What you should do -> Express the lines of the saved entries as a JSON list of strings, one string per line, leaving out blank lines. Start at the line containing "Toggle the 'Organic shape' annotation" and end after the line containing "Click Reply icon".

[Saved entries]
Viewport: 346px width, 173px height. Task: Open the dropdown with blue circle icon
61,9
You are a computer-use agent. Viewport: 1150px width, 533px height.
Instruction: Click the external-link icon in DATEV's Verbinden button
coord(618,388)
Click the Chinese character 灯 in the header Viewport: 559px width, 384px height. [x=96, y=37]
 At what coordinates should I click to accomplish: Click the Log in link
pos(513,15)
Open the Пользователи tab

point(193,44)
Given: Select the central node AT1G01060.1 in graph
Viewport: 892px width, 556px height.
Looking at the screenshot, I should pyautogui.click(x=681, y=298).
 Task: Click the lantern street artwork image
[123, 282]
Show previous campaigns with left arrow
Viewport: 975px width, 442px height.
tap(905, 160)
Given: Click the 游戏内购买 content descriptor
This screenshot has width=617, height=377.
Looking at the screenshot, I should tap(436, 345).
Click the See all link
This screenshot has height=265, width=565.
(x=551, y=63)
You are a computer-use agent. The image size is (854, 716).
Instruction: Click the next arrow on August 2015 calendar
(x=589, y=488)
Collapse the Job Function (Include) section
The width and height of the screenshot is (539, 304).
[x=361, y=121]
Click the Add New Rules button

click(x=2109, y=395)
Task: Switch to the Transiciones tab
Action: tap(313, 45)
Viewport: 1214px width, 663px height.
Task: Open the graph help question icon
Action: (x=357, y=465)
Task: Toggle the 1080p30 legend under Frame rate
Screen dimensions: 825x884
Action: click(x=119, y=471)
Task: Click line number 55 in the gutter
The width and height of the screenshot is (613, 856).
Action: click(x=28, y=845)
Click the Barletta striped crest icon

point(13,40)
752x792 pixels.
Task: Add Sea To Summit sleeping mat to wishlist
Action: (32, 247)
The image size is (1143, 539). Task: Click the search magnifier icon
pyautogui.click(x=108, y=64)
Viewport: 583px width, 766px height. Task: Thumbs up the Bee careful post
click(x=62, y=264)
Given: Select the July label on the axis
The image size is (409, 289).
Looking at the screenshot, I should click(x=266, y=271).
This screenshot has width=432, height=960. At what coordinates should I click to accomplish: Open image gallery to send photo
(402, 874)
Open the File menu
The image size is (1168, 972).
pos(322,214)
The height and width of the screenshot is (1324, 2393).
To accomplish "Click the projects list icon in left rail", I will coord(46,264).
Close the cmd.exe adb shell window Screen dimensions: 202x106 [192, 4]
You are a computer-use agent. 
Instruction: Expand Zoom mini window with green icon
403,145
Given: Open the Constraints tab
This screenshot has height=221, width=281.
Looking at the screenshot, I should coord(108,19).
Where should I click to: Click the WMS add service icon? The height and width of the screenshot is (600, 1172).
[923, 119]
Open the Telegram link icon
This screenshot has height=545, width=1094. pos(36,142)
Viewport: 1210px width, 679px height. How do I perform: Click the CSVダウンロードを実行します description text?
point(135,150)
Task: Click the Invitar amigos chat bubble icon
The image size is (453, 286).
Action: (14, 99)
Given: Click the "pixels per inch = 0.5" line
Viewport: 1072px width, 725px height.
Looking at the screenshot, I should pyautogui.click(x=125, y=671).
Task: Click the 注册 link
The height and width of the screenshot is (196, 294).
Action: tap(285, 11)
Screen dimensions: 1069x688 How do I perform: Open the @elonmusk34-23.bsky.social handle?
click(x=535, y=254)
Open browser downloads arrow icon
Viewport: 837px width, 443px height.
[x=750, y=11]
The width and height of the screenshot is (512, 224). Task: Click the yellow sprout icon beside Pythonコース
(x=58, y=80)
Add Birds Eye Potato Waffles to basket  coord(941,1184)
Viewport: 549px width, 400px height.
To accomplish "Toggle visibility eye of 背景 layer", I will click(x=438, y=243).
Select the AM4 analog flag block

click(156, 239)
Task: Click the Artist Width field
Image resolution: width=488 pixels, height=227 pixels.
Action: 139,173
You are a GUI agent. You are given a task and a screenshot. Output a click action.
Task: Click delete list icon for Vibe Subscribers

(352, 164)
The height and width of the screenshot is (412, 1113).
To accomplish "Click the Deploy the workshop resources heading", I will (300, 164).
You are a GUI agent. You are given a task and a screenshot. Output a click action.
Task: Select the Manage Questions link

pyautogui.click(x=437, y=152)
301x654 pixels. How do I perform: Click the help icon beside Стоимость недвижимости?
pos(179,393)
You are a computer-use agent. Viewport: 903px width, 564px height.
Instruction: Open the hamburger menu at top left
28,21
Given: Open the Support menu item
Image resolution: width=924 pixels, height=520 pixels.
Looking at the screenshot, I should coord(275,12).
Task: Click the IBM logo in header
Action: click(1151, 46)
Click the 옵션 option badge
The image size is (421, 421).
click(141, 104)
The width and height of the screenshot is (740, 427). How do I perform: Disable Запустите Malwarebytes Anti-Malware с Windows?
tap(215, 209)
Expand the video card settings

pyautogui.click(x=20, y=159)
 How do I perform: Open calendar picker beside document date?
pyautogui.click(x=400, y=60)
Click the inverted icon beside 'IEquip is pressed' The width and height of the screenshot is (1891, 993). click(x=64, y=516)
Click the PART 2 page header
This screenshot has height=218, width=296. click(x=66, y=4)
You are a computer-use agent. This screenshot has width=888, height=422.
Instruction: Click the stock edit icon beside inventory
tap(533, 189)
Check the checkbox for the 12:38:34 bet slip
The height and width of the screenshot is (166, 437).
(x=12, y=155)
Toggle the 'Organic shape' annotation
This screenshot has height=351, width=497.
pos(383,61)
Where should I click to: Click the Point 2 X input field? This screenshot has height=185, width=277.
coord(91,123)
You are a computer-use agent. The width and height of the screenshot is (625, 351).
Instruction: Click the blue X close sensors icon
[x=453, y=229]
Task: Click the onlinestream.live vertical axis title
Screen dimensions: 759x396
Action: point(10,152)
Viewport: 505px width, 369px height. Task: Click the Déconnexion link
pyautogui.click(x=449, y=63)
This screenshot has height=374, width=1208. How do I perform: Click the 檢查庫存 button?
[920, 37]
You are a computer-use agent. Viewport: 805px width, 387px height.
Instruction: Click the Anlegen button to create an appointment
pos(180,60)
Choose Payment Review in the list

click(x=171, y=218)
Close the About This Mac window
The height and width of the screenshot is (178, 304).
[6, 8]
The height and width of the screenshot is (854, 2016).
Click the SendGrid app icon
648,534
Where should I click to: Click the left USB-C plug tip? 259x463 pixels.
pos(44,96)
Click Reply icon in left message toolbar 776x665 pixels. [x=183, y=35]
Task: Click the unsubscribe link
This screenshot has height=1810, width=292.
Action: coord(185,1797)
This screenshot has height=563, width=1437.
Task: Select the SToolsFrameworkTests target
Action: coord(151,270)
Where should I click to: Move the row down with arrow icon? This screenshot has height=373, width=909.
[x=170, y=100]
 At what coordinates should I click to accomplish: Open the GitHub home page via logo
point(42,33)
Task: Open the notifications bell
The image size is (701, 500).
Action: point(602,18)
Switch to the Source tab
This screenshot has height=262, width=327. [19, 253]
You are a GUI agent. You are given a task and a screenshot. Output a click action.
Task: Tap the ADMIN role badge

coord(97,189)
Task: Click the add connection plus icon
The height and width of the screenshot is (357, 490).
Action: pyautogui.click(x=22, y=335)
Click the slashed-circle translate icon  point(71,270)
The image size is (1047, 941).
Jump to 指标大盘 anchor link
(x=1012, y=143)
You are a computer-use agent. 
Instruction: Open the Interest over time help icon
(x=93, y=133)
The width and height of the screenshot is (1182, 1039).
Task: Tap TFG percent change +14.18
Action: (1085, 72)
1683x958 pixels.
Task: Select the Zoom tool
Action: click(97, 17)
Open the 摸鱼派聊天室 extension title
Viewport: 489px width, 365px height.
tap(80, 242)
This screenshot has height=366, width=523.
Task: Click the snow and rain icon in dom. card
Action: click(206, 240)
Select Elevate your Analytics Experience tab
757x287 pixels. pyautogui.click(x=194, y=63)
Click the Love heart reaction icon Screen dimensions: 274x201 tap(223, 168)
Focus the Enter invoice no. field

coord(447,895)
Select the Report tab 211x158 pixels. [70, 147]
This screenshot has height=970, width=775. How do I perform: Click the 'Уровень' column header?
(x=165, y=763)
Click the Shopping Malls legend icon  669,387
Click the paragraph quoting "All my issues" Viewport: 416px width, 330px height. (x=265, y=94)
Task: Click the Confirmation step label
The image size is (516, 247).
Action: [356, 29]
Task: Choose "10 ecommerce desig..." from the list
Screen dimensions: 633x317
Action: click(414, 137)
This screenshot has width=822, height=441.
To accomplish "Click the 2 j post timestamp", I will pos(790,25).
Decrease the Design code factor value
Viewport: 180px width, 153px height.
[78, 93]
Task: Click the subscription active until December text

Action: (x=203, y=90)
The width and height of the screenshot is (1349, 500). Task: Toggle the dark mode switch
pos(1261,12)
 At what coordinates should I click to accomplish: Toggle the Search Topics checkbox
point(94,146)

The response ->
[
  "Toggle the 'Organic shape' annotation",
  "This screenshot has height=351, width=497.",
  "pos(383,61)",
  "Where should I click to: Click the Point 2 X input field? This screenshot has height=185, width=277.",
  "coord(91,123)",
  "You are a computer-use agent. The width and height of the screenshot is (625, 351).",
  "Instruction: Click the blue X close sensors icon",
  "[x=453, y=229]",
  "Task: Click the onlinestream.live vertical axis title",
  "Screen dimensions: 759x396",
  "Action: point(10,152)",
  "Viewport: 505px width, 369px height. Task: Click the Déconnexion link",
  "pyautogui.click(x=449, y=63)",
  "This screenshot has height=374, width=1208. How do I perform: Click the 檢查庫存 button?",
  "[920, 37]",
  "You are a computer-use agent. Viewport: 805px width, 387px height.",
  "Instruction: Click the Anlegen button to create an appointment",
  "pos(180,60)",
  "Choose Payment Review in the list",
  "click(x=171, y=218)",
  "Close the About This Mac window",
  "The height and width of the screenshot is (178, 304).",
  "[6, 8]",
  "The height and width of the screenshot is (854, 2016).",
  "Click the SendGrid app icon",
  "648,534",
  "Where should I click to: Click the left USB-C plug tip? 259x463 pixels.",
  "pos(44,96)",
  "Click Reply icon in left message toolbar 776x665 pixels. [x=183, y=35]"
]